Please find below the use case which we are looking to implement in front of Data Scrubbing and Synthetic Data Generation
a. Read data files from production s3 bucket
b. Scrub the data from files containing sensitive data
c. Replace scrubbed data with masked/synthetic data
d. Validate that files do not contain any original data
e. Validate synthetic data generated matches original schema
f. Validate Meta data (number of rows, number of columns etc. matches )
g. Generate statistics on scrubbing operation
h. Copy final data to alternate s3 bucket
Synthetic Data generation
a. read data model from user- schema, sample data and custom field information- how data should be generated
b. Validate that files do not contain any original data
c. Validate synthetic data generated matches provide data model schema
d. Validate data Meta data (number of rows, number of columns etc. matches )
e.

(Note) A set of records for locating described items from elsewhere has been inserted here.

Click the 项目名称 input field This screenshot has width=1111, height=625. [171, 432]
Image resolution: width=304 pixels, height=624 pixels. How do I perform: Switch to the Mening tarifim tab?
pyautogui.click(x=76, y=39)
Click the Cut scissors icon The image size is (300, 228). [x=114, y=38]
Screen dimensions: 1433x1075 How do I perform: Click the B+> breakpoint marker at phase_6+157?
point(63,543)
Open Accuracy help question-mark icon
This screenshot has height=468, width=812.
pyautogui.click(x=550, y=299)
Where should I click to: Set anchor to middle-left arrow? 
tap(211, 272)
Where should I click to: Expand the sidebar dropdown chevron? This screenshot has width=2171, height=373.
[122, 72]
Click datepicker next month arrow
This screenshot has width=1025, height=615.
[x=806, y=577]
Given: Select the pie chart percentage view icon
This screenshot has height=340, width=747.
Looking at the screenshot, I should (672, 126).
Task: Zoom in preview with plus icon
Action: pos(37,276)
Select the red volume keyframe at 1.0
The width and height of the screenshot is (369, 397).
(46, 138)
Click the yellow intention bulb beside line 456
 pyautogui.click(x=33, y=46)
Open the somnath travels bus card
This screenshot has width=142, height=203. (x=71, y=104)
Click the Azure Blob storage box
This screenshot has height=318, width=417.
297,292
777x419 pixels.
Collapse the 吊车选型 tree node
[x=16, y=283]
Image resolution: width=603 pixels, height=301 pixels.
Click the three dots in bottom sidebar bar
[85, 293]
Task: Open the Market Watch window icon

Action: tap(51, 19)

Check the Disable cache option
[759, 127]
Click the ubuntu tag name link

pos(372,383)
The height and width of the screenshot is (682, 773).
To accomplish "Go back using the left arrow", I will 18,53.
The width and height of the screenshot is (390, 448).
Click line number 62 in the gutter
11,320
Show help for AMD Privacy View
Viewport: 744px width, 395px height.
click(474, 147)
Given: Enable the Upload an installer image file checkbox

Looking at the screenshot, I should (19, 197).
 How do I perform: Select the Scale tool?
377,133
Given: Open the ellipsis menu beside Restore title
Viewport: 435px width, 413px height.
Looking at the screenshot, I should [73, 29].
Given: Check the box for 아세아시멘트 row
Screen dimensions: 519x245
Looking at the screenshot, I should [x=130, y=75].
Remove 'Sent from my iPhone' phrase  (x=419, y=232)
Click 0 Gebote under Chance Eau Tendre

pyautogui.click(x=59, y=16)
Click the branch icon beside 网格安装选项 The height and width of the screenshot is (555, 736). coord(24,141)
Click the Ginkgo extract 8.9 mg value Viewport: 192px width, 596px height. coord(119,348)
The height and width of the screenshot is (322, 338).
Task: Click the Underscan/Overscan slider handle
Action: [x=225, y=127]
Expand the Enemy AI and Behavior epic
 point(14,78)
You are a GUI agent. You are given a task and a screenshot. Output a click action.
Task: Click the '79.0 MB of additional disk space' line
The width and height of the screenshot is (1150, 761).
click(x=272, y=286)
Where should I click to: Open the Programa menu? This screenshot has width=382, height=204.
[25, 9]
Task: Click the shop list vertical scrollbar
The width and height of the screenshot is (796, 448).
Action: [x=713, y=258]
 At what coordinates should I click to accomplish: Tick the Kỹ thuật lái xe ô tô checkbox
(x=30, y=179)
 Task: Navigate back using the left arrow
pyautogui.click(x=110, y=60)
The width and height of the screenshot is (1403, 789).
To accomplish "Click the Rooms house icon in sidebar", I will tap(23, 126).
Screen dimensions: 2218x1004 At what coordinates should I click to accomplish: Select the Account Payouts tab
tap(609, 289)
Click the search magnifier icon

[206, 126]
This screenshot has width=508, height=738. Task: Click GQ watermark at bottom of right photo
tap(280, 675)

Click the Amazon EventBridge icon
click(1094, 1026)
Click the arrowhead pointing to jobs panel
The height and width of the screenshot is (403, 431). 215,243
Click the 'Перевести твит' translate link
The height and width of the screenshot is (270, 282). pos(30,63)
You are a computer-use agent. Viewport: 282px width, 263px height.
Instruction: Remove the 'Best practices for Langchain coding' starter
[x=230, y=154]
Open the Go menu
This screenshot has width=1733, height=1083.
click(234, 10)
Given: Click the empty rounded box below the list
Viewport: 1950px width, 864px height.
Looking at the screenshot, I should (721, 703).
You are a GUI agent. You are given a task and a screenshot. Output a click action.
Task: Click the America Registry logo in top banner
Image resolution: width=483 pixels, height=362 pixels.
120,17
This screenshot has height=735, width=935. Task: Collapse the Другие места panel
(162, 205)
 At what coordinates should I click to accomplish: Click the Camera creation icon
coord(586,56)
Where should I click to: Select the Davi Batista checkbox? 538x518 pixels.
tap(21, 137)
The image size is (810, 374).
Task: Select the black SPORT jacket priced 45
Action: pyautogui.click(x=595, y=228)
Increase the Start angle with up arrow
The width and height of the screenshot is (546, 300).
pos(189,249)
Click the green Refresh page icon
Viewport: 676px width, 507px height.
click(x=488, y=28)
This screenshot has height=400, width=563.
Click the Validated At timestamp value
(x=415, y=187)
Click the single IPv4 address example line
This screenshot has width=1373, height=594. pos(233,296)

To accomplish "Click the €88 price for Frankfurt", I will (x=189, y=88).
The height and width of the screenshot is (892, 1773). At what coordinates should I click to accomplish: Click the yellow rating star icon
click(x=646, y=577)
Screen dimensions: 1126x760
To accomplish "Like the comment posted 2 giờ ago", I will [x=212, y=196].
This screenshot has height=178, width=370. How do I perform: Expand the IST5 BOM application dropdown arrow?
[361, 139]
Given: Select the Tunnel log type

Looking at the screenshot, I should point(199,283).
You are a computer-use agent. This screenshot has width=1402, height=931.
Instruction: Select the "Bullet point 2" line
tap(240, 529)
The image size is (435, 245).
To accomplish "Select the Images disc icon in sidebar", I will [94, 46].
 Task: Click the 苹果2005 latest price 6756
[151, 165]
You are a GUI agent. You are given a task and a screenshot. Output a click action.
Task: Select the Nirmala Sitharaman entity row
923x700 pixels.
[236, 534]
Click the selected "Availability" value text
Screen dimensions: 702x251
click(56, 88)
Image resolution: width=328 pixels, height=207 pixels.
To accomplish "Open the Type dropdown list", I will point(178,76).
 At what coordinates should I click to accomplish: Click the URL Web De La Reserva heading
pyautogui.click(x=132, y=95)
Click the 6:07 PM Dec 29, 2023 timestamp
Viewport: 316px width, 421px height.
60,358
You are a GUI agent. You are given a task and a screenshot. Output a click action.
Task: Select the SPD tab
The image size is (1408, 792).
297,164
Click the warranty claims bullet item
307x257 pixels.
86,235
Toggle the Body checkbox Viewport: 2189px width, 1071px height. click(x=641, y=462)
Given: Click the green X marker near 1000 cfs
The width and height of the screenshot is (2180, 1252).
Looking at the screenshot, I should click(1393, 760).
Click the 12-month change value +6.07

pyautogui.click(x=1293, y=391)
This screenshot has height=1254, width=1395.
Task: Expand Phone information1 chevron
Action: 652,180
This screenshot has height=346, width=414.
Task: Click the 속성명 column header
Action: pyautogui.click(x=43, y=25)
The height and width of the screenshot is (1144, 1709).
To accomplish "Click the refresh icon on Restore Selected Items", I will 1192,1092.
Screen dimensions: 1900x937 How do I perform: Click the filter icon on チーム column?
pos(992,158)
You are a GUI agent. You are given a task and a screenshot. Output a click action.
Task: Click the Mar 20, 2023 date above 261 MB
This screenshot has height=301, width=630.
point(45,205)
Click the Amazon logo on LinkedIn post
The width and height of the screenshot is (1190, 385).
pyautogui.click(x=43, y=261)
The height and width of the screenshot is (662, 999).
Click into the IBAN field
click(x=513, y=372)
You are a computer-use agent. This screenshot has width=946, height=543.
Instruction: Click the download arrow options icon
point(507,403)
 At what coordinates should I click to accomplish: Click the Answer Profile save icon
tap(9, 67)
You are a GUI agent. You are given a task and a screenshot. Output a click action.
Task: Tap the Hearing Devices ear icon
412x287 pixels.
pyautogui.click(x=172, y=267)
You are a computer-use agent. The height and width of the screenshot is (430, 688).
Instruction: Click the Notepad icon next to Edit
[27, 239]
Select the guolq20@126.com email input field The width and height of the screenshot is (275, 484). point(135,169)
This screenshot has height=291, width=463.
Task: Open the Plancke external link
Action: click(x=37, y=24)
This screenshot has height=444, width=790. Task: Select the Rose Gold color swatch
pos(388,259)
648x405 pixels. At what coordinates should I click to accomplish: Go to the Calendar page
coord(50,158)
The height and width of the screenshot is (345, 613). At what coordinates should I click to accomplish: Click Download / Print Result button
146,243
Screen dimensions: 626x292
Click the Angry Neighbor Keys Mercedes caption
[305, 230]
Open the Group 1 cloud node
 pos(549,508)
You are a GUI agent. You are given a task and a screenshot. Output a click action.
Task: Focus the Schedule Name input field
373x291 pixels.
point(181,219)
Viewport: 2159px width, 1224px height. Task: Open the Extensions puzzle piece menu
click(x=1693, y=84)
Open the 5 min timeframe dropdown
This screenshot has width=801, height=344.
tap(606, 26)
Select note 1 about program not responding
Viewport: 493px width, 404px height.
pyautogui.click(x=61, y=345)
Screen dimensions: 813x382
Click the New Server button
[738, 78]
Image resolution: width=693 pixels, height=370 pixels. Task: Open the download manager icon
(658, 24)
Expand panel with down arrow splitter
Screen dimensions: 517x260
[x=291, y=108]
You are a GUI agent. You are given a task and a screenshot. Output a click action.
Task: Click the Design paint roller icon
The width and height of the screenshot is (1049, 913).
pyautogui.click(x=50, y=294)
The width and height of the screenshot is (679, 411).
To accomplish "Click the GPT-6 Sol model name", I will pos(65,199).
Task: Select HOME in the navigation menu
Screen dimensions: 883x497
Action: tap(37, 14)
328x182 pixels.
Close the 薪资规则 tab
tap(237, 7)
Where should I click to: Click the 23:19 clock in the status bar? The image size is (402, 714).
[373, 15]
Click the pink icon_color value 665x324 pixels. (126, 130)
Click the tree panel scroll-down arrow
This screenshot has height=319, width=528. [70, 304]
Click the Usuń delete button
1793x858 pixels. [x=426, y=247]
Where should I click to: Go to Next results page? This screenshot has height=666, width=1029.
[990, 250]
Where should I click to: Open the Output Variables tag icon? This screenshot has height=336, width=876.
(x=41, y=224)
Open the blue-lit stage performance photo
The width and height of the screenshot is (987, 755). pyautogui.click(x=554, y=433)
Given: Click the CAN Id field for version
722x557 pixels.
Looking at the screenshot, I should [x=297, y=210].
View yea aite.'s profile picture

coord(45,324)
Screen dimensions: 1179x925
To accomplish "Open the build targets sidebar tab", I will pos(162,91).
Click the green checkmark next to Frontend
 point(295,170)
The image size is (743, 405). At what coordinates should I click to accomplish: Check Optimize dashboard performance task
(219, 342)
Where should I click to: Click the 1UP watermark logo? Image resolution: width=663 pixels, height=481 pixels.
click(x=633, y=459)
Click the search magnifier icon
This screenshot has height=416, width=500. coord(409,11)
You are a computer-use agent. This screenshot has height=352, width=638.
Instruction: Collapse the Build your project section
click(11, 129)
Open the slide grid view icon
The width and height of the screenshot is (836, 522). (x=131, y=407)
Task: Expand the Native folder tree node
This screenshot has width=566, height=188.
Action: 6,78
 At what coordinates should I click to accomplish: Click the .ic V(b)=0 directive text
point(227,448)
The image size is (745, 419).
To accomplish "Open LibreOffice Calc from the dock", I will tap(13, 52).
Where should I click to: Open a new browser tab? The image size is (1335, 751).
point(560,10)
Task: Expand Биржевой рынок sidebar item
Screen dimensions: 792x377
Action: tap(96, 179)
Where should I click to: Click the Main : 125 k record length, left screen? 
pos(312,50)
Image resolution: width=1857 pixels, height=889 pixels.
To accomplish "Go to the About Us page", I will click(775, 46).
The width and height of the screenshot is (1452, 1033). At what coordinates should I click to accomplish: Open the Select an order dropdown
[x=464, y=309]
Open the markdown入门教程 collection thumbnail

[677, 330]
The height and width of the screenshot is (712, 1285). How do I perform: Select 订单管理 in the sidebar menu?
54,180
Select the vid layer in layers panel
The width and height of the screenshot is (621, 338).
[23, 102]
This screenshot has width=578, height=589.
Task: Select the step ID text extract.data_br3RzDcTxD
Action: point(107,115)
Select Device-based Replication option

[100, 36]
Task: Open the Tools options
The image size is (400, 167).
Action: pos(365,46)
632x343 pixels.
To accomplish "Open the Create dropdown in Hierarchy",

Generate statistics on data generation
f. Copy the final data to the s3 bucket
Please find below our queries/concerns
1. What are the types of files it supports?
2. Does it support scrubbing and Synthetic data generation?
3. Does it support Validation and if yes then what kinds of validation?
4. Does it support AWS-S3 connectivity
5. What kind of algorithm it uses
6. Does it support Snowflake and Redshift connectivity?
7. What maximum size of file it supports- we have a requirement of around ~100GB
8. Can we support PII, Parquet formatted files?
Please share this information with us.